Originally Posted by
Liberty Pilot
I think you may be referring to a part 61 school.
I have worked at one of the larger 141 universities and also a mom and pop part 61 school. They each have their positives and negatives.
part 141 is nice because you work off of a syllabus. Personally I am glad that I started instructing at a part 141 school because I knew exactly what I had to do for the next lesson and how to prepare for it.
Part 61 was nice for after instructing almost 600 hours because I knew how to judge what the student needed to learn next from passing others in the past. For me part 61 was my favorite because I got to tailor each lesson for each student depending on their skill set.

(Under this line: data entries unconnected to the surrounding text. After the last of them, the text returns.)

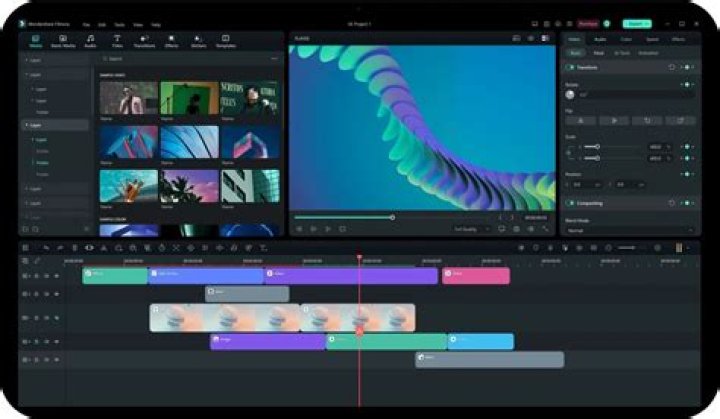Open the File menu
The width and height of the screenshot is (720, 419).
pyautogui.click(x=87, y=22)
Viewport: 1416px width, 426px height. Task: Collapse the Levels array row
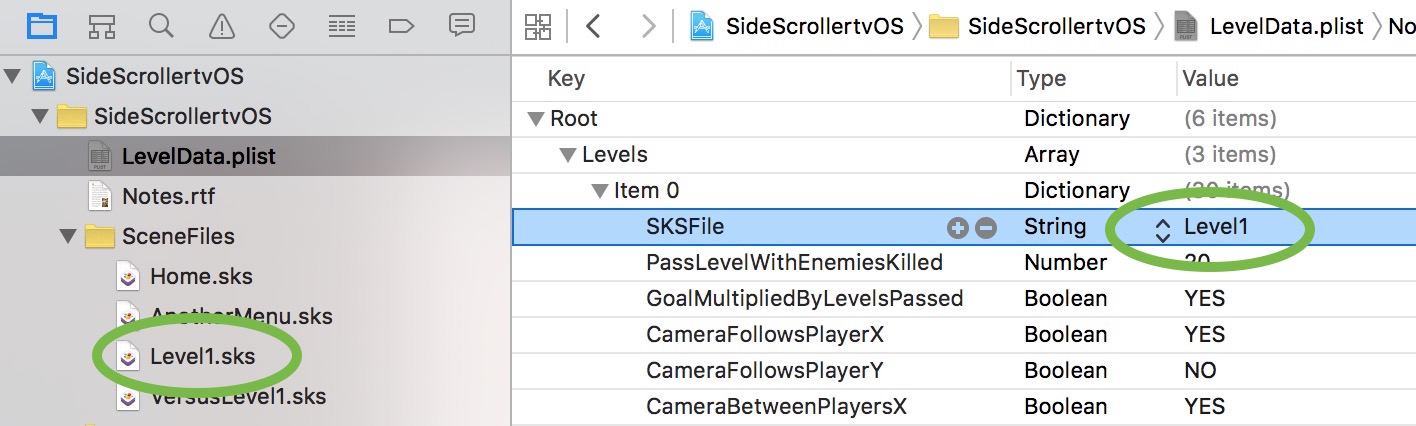pos(568,155)
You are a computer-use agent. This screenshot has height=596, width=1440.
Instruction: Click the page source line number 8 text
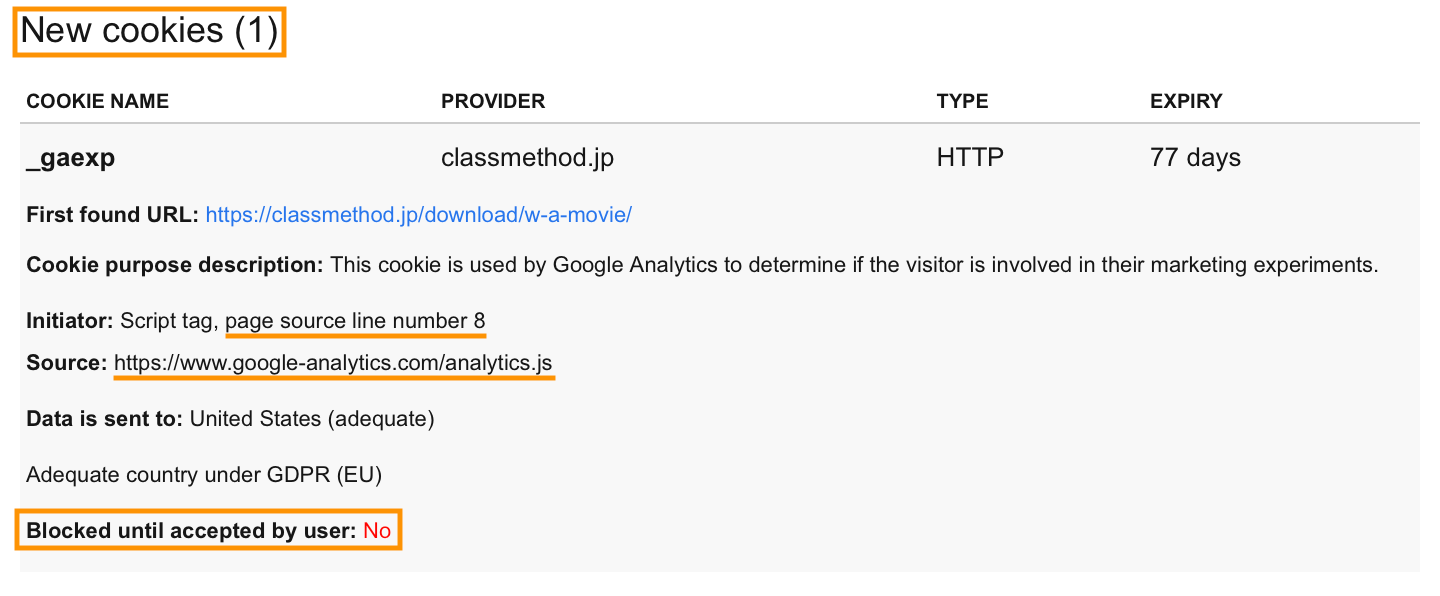coord(355,321)
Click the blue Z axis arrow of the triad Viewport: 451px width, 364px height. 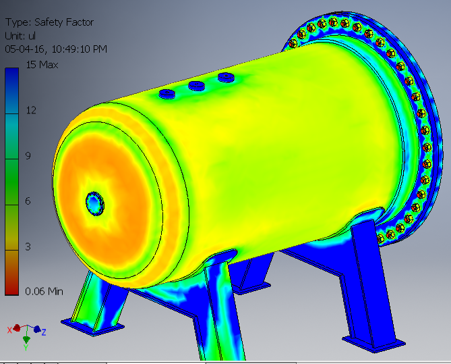[x=37, y=329]
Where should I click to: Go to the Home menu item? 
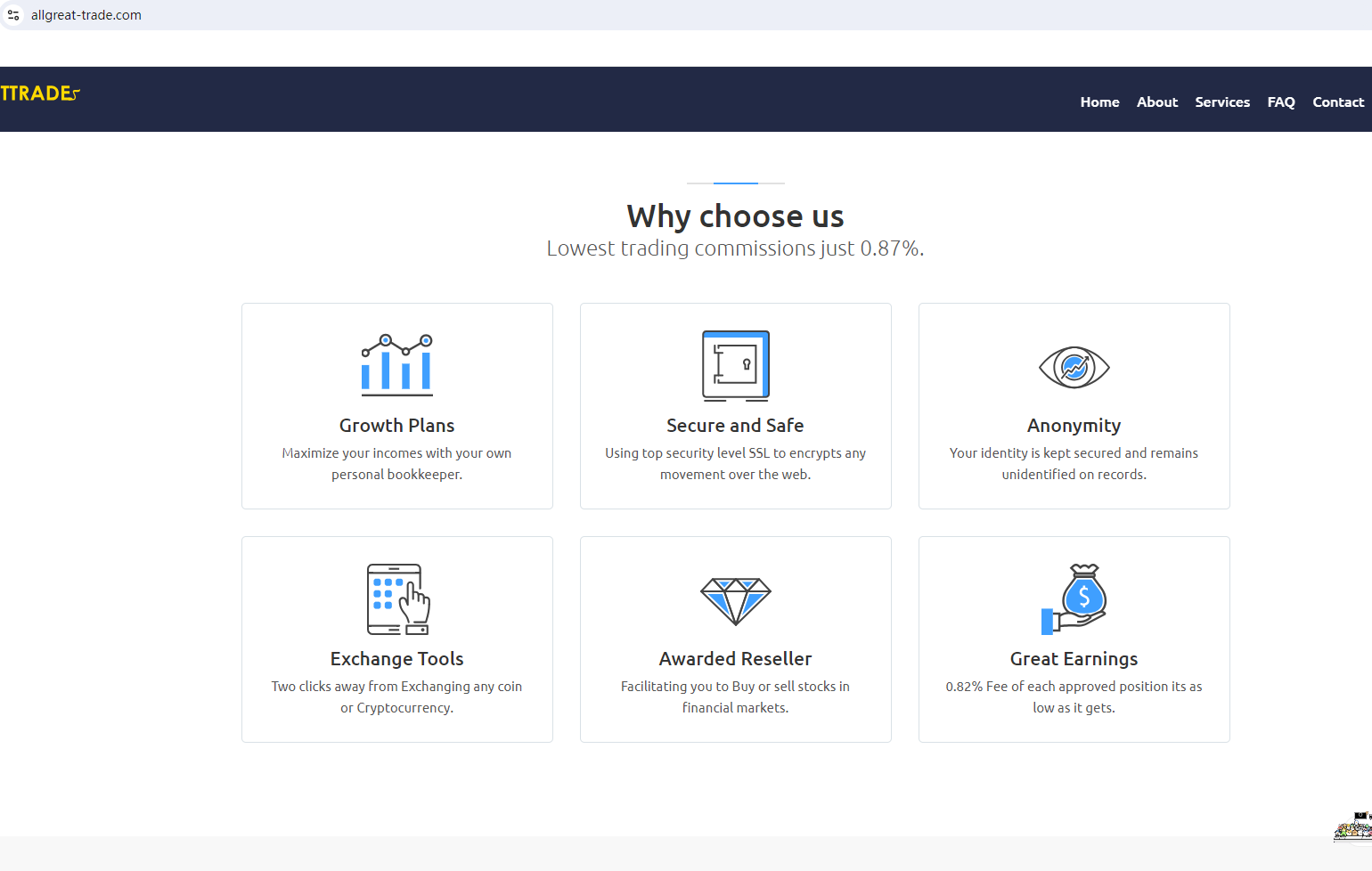click(x=1099, y=102)
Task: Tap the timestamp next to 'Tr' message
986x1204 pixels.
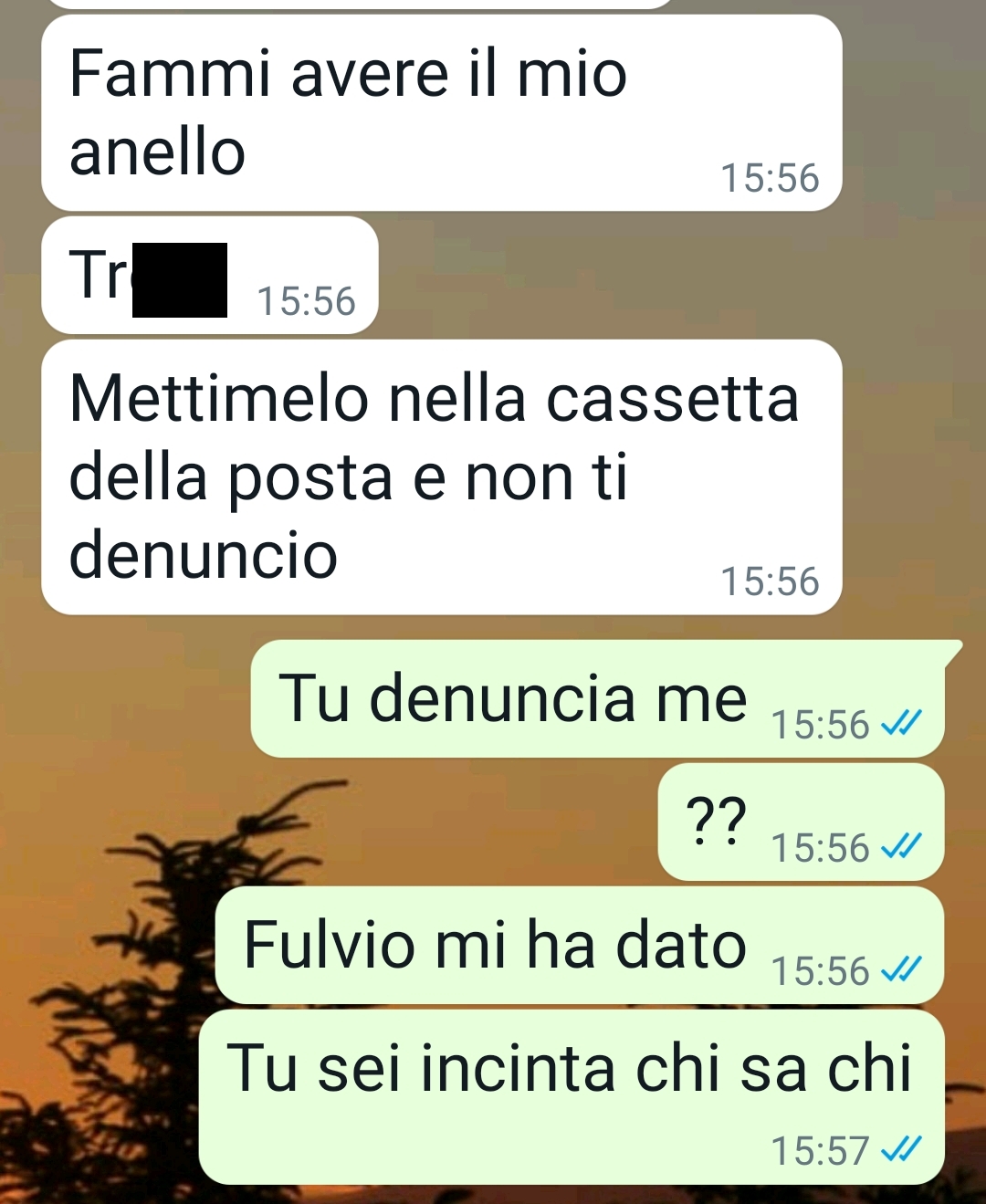Action: point(306,302)
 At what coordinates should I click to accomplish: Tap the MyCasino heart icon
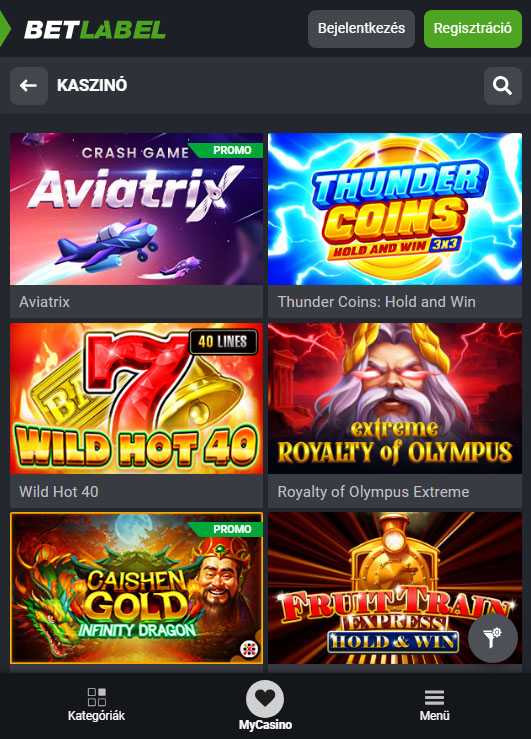265,699
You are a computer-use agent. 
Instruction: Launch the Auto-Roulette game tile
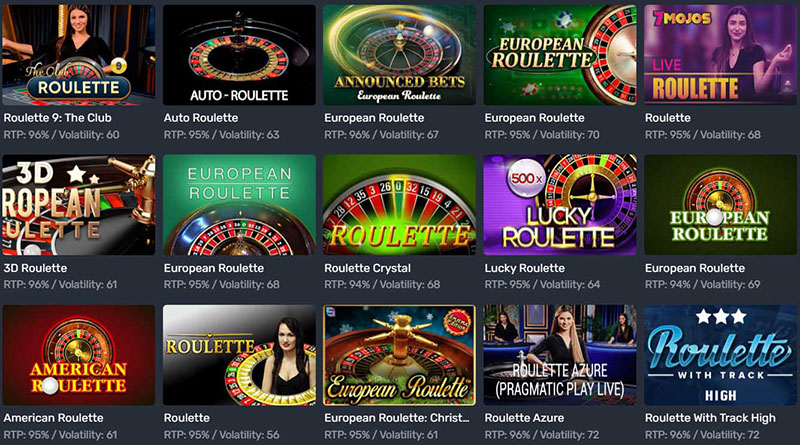239,55
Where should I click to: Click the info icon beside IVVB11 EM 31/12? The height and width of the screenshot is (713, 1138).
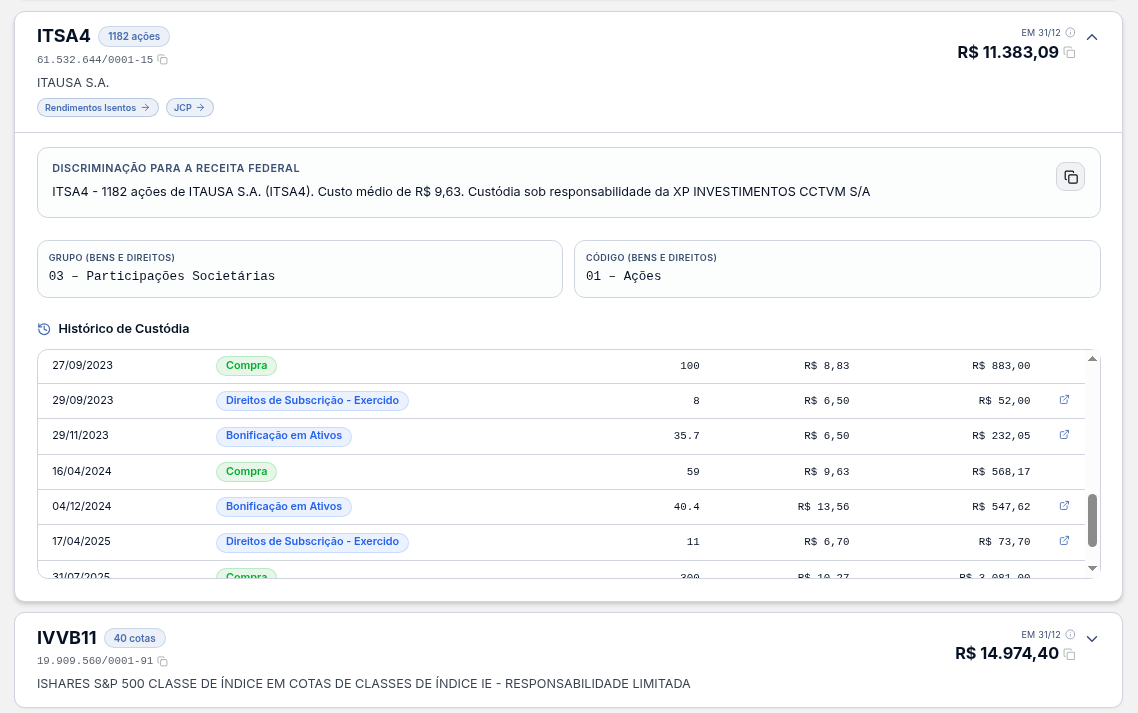[x=1070, y=635]
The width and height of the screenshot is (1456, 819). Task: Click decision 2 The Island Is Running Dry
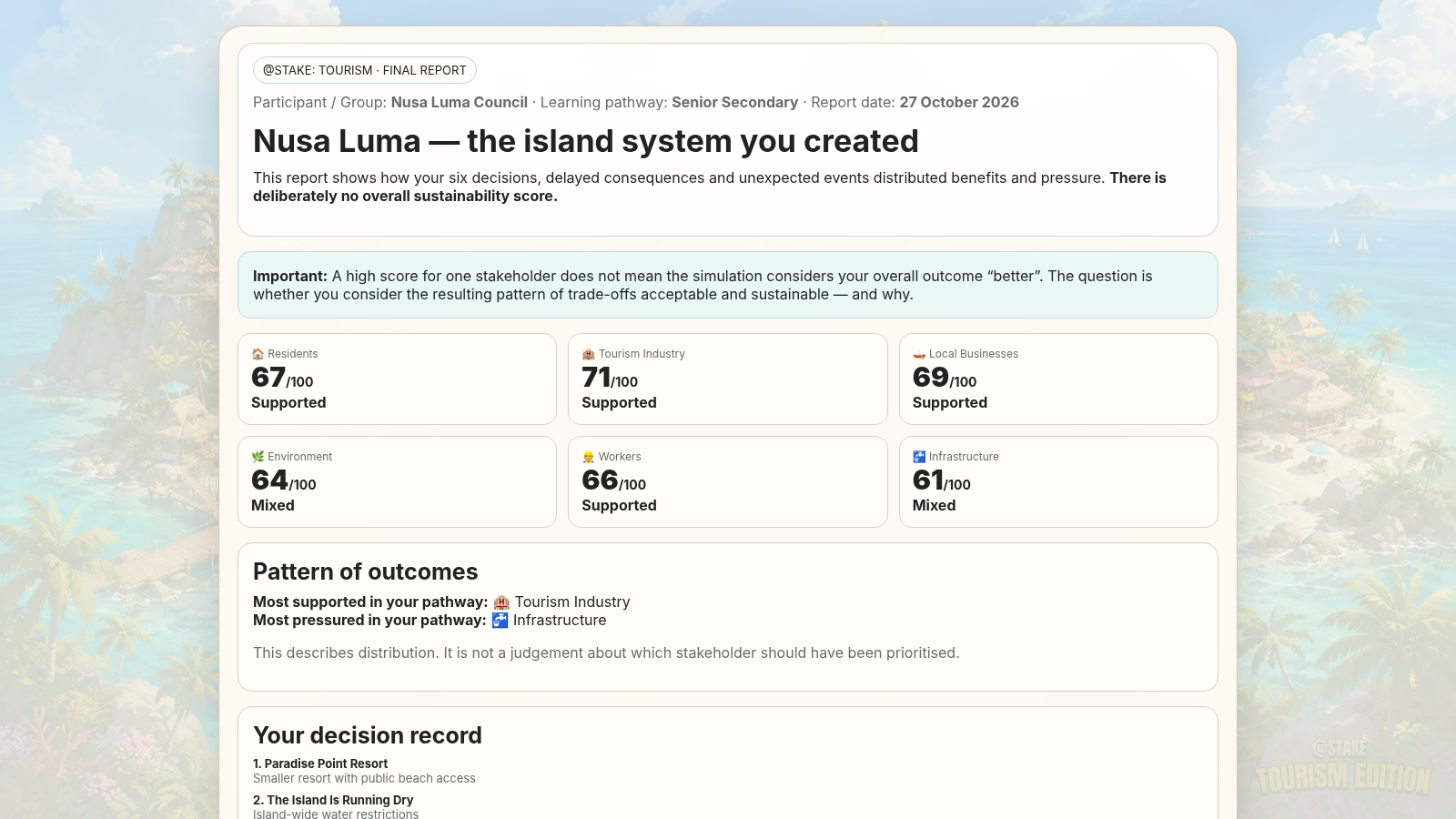pos(333,800)
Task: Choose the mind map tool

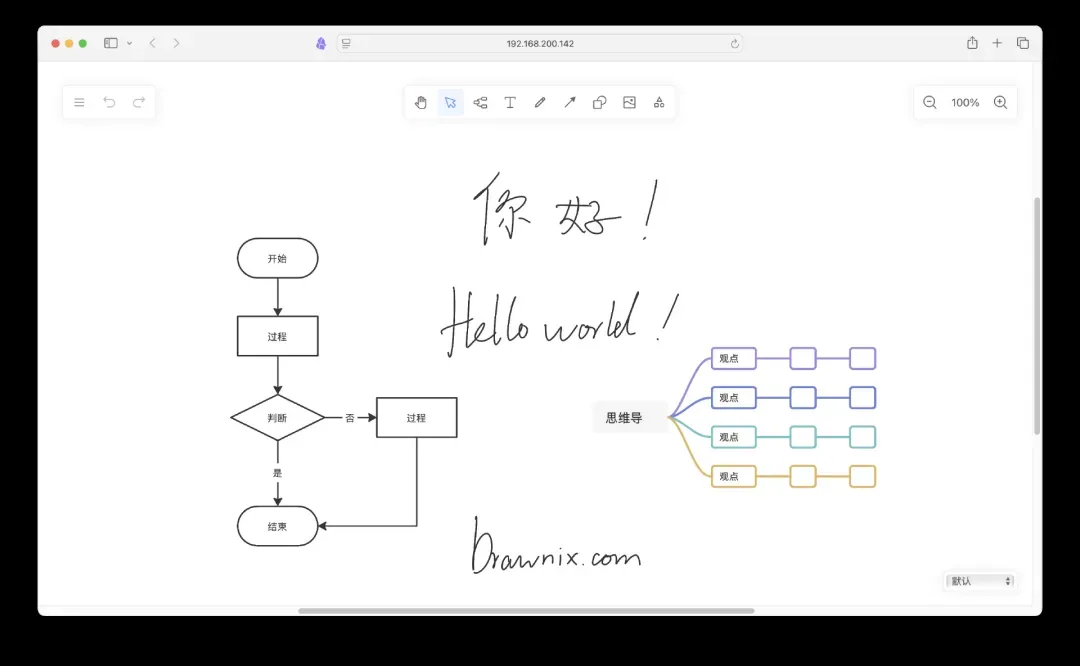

The negative for me about the 141 school I went to was simulator usage. I think sims are great and they serve a phenomenal purpose as a teaching aid, but the school I was at seemed to be replacing it with actual flight training. Im pretty sure we were in the sim more for instrument flying than in the actual aircraft and as an instructor trying to build flight hours it can be a real downer when you spend 25 out of your 40 hours with students that week in a simulator.
In your situation I would see if you could find out any information from current instructors at both schools.
Ask about safety, maintenance, student/instructor ratio, how many hours they fly per week/month/year, how weather affects them (the 141 should have a FOM that is a guideline for when ops closes for certain WX)
That is kind of just a start. If you are willing to fly as much as possible I would go with whatever gets you from instructing to the right seat asap unless you see some red flags.
Hope this helped and good luck!
Thanks for the feedback and it seems that they have a pretty equal workload in terms of students. Both use a Redbird simulator but the 141 school does have the same problem as you mentioned. Honestly my main goal is just to punch my seniority number as fast as possible while still providing quality and impacting instruction.